▶ _Work required_: Locate "This screenshot has width=603, height=367." in the data below, then output the line it is on and all following lines through the last, word for word. Skip any pictures.

▶ _Listed records_:

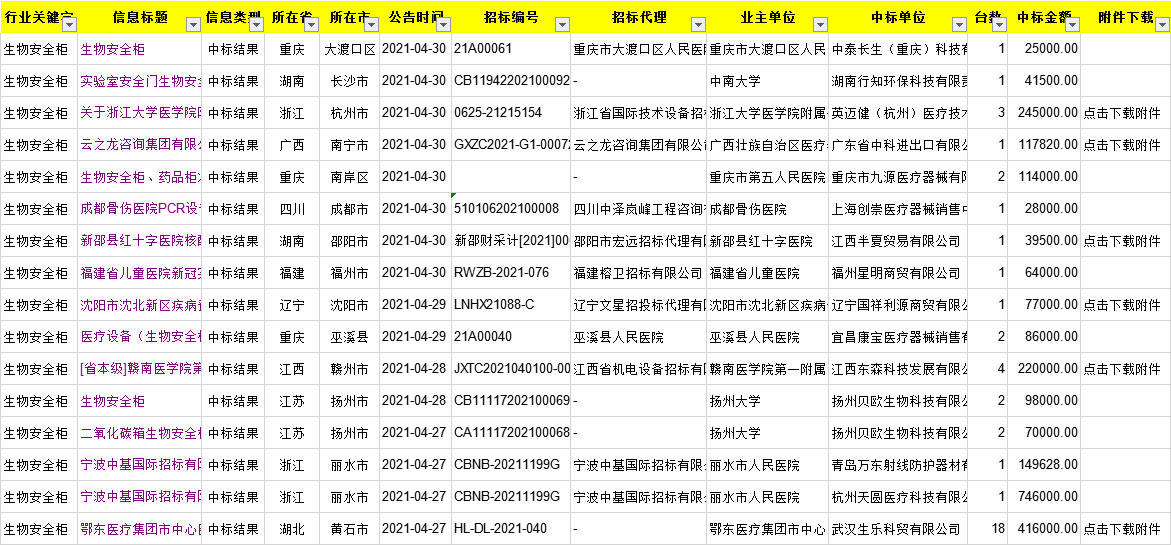Download attachment for the 赣州市 row
This screenshot has width=1171, height=545.
(1122, 369)
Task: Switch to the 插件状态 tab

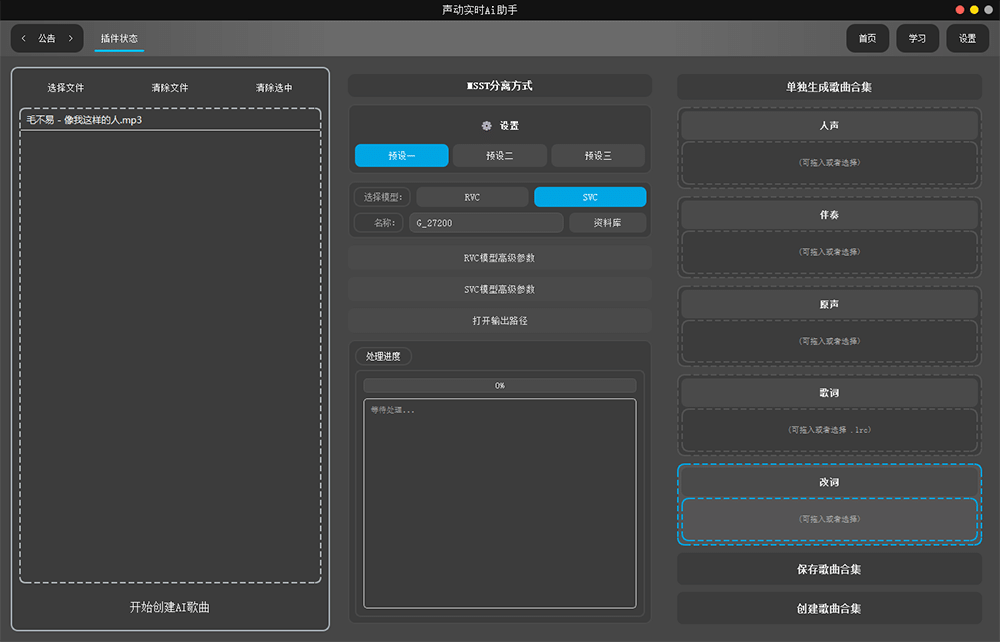Action: [119, 39]
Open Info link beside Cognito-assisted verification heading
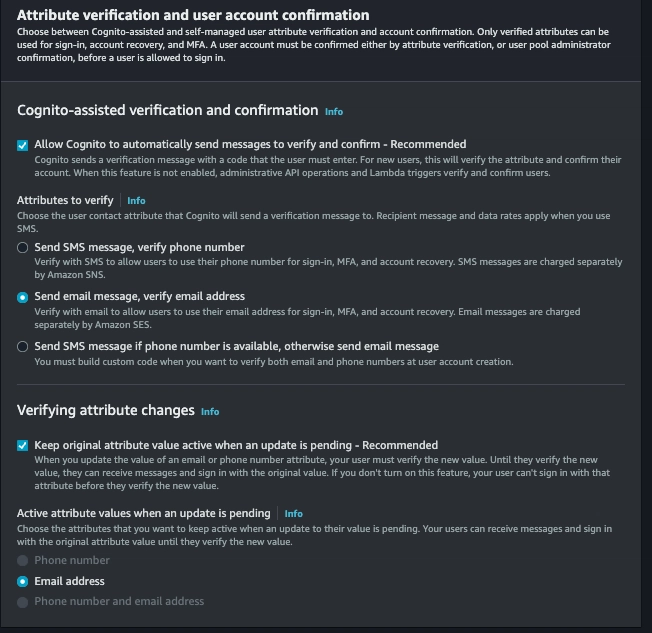This screenshot has height=633, width=652. coord(334,111)
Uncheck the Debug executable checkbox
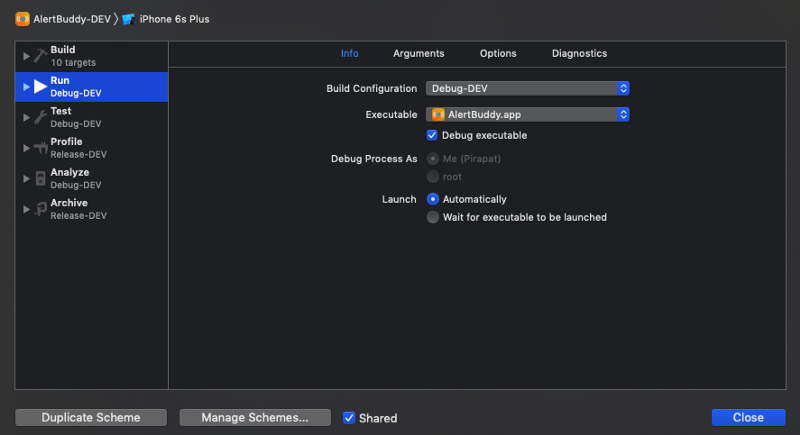Screen dimensions: 800x435 [x=432, y=135]
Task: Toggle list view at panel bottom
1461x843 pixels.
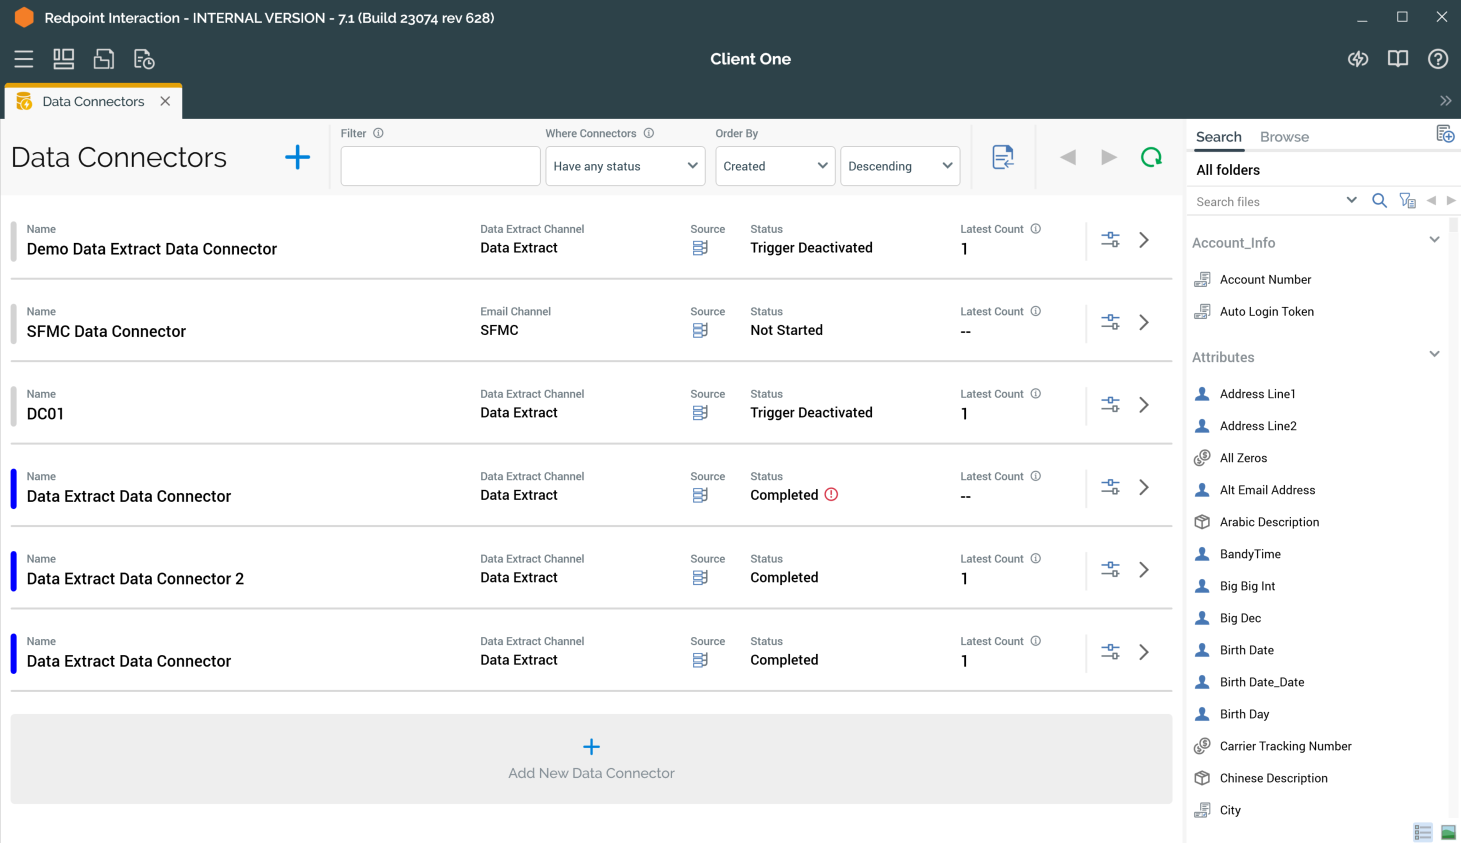Action: 1422,832
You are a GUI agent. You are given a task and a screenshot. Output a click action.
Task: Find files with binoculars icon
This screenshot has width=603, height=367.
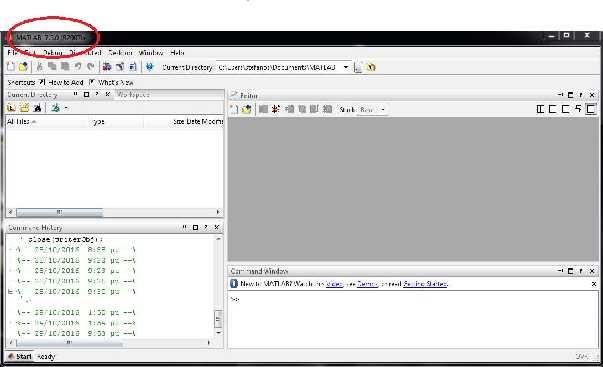click(x=37, y=108)
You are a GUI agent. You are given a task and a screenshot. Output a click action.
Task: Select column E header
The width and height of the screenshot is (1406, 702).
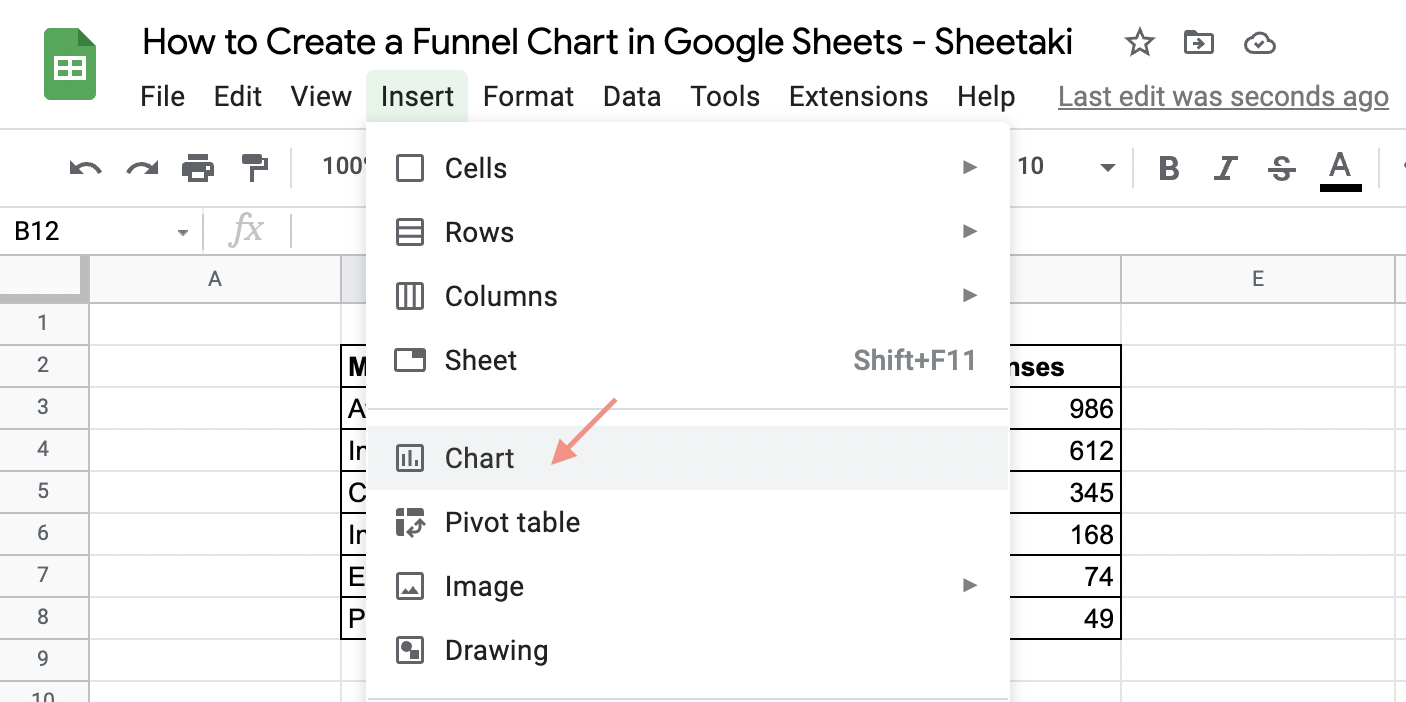pos(1257,280)
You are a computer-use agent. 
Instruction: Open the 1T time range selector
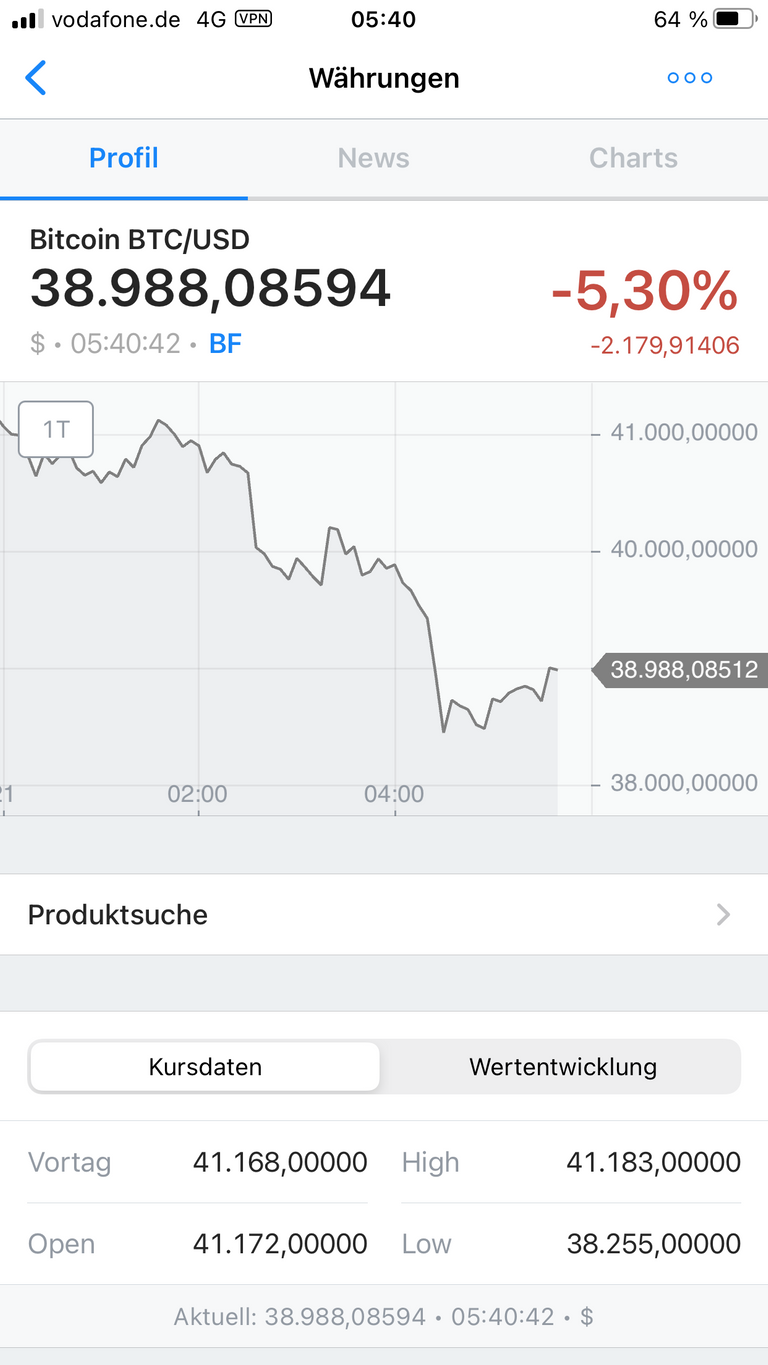tap(56, 429)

▶ _Result of this task_:
This screenshot has width=603, height=367.
click(x=37, y=108)
You are a GUI agent. You are given a task and a screenshot. Output a click action.
Task: Select column E header
The width and height of the screenshot is (1406, 702).
pos(1257,280)
You are a computer-use agent. 
Instruction: Open the 1T time range selector
tap(56, 429)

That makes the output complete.